**PROBLEM TO WORK ON**
Print the announcement below about the Danville Dans naming their new head coach, reproducing it in full and word for word.

**READING PASSAGE**
_____

Friday, November 20, 2009


DANVILLE, IL. The Danville Dans have named former major leaguer, Steve Bieser, Dans Head Coach for the 2010 Prospect League Season.

Drafted as a catcher by the Philadelphia Phillies in 1989, Bieser played thirteen years of professional baseball for six different Major League organizations, two years at the Major League level with the Mets and the Pirates, and eight at the AAA level. In 1997 he was named New York Mets Rookie of the Year.

A graduate of Southeast Missouri State University, Coach Bieser is currently employed by St. John Vianney High School in Kirkwood, MO as an upper level math teacher and Head Baseball Coach. During his tenure, he has led Vianney to two State Championships and holds
a career record of 120-34.

He is the founder and president of the Saint Genevieve Baseball Club and the Head Coach of American Legion Summer Teams with records that include two State Championships (2007, 2008) and a National Championship (2008).

Coach Bieser has coached five players selected in the first year major league player draft (1st, 5th, 22st, 22nd, & 42nd rounds). Over 80% of his high school players have gone on to play college ball with 12 playing at the Division 1 level, 4 attaining freshmen All-American status, and one named a two-time All-American.

Bieser will bring his experience, directing The Pro Edge Baseball Camps, to Danville Dans campers and individual players, sharing his expertise in the areas of hitting, fielding and pitching. He has had an excellent reputation of producing top notch catching prospects as well.

_____

**GIVEN ENTRIES**

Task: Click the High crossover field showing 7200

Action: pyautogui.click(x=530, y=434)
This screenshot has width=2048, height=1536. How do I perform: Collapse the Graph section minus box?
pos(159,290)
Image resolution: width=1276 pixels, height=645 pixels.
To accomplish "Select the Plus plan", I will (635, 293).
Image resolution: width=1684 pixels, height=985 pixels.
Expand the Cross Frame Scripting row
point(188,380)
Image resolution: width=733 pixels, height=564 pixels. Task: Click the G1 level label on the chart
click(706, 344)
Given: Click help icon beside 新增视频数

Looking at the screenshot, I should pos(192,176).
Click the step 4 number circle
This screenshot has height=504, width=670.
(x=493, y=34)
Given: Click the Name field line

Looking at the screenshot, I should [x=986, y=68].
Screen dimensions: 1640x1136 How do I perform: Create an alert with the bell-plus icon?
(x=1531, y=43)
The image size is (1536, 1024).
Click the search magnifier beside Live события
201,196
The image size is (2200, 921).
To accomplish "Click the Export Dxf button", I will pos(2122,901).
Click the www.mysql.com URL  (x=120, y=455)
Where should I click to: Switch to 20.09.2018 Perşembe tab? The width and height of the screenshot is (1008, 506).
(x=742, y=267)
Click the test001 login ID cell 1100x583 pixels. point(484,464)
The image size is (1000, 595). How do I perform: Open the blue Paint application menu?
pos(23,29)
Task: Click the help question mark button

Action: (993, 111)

_____

**SOLUTION TO THIS TASK**
Friday, November 20, 2009


DANVILLE, IL. The Danville Dans have named former major leaguer, Steve Bieser, Dans Head Coach for the 2010 Prospect League Season.

Drafted as a catcher by the Philadelphia Phillies in 1989, Bieser played thirteen years of professional baseball for six different Major League organizations, two years at the Major League level with the Mets and the Pirates, and eight at the AAA level. In 1997 he was named New York Mets Rookie of the Year.

A graduate of Southeast Missouri State University, Coach Bieser is currently employed by St. John Vianney High School in Kirkwood, MO as an upper level math teacher and Head Baseball Coach. During his tenure, he has led Vianney to two State Championships and holds
a career record of 120-34.

He is the founder and president of the Saint Genevieve Baseball Club and the Head Coach of American Legion Summer Teams with records that include two State Championships (2007, 2008) and a National Championship (2008).

Coach Bieser has coached five players selected in the first year major league player draft (1st, 5th, 22st, 22nd, & 42nd rounds). Over 80% of his high school players have gone on to play college ball with 12 playing at the Division 1 level, 4 attaining freshmen All-American status, and one named a two-time All-American.

Bieser will bring his experience, directing The Pro Edge Baseball Camps, to Danville Dans campers and individual players, sharing his expertise in the areas of hitting, fielding and pitching. He has had an excellent reputation of producing top notch catching prospects as well.